Starting and Stopping a Resource

A resource type implementation requires, at a minimum, a START method and a STOP method. The RGM calls a resource type's method functions or programs at appropriate times and on the appropriate nodes for bringing resource groups offline and online. For example, after the crash of a cluster node, the RGM moves any resource groups mastered by that node onto a new node. You must implement a START method to provide the RGM with a way of restarting each resource on the surviving host node.

A START method must not return until the resource has been started and is available on the local node. Be certain that resource types requiring a long initialization period have sufficiently long timeouts set on their START methods (set default and minimum values for the Start_timeout property in the resource type registration file).

You must implement a STOP method for situations in which the RGM takes a resource group offline.

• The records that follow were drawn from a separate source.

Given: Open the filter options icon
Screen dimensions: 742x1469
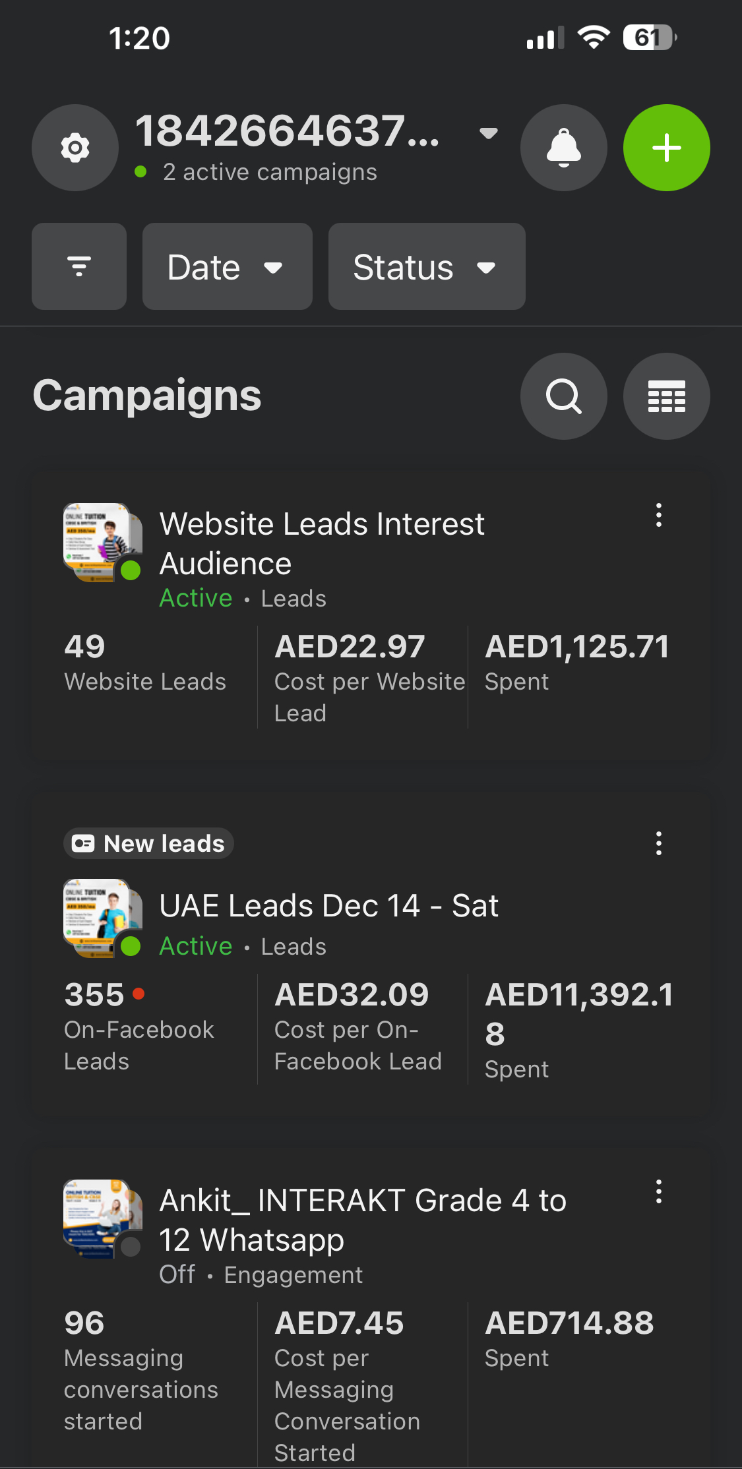Looking at the screenshot, I should (x=79, y=266).
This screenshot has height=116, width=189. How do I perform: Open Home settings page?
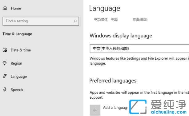(x=16, y=8)
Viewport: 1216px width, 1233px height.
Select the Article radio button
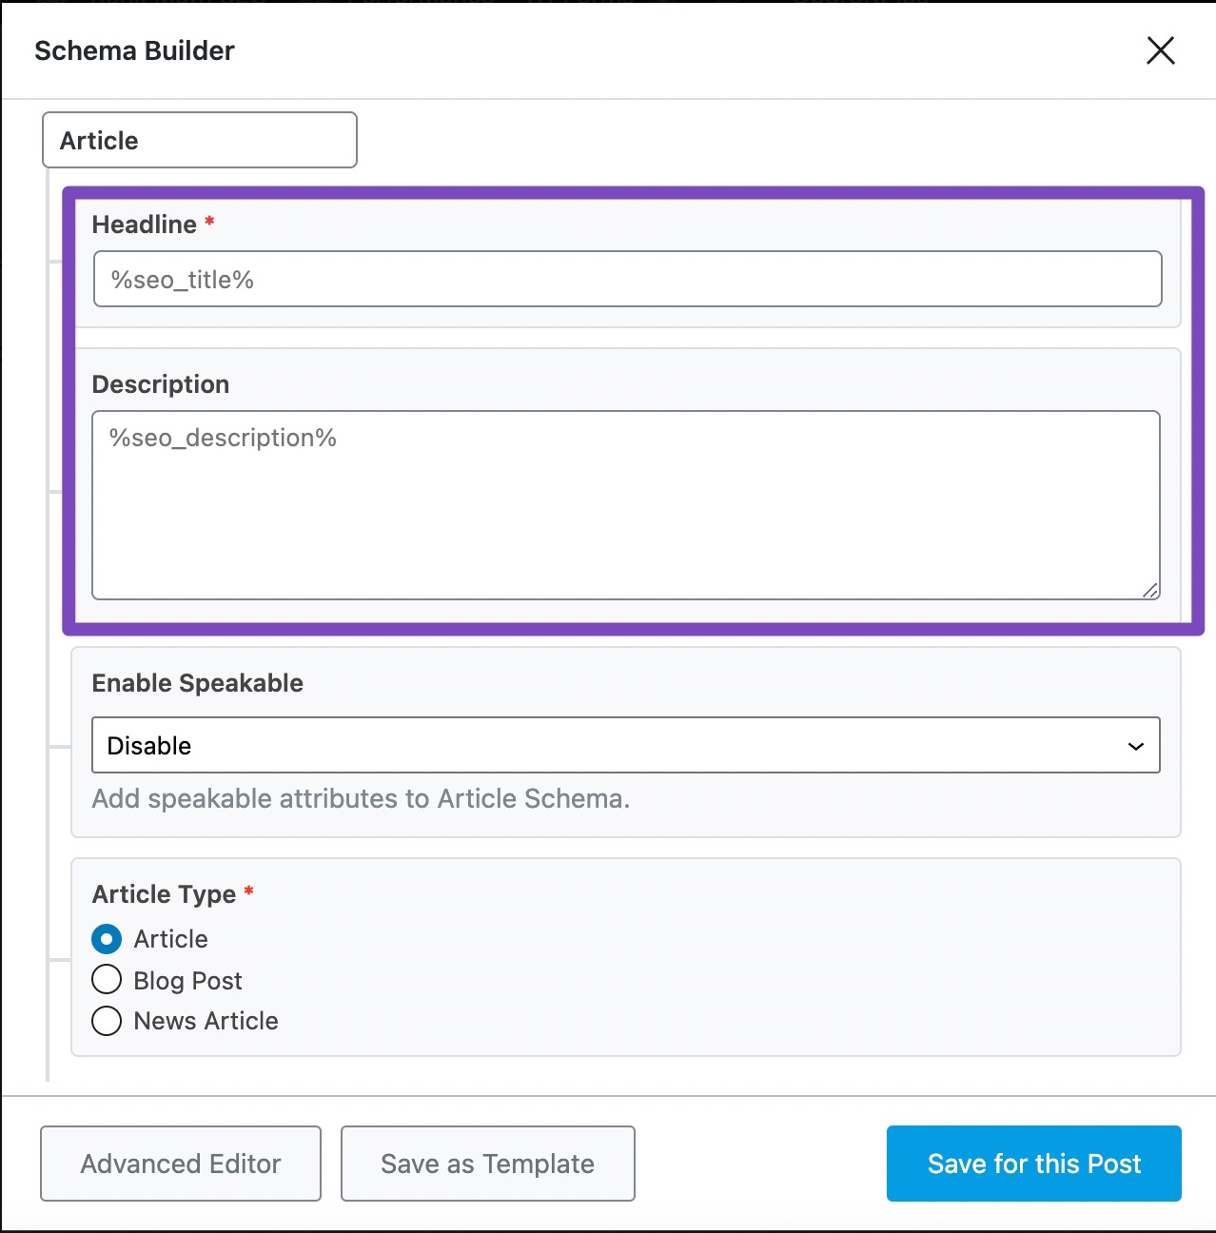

For example, suppose a resource group is taken offline on Node1 and back online on Node2. While taking the resource group offline, the RGM calls the STOP method on resources in the group to stop all activity on Node1. After the STOP methods for all resources have completed on Node1, the RGM brings the resource group back online on Node2.

A STOP method must not return until the resource has completely stopped all its activity on the local node and has completely shut down. The safest implementation of a STOP method would terminate all processes on the local node related to the resource. Resource types requiring a long time to shut down should have sufficiently long timeouts set on their STOP methods. Set the Stop_timeout property in the resource type registration file.

Failure or timeout of a STOP method causes the resource group to enter an error state that requires operator intervention. To avoid this state, the STOP and MONITOR_STOP method implementations should attempt to recover from all possible error conditions. Ideally, these methods should exit with 0 (success) error status, having successfully stopped all activity of the resource and its monitor on the local node.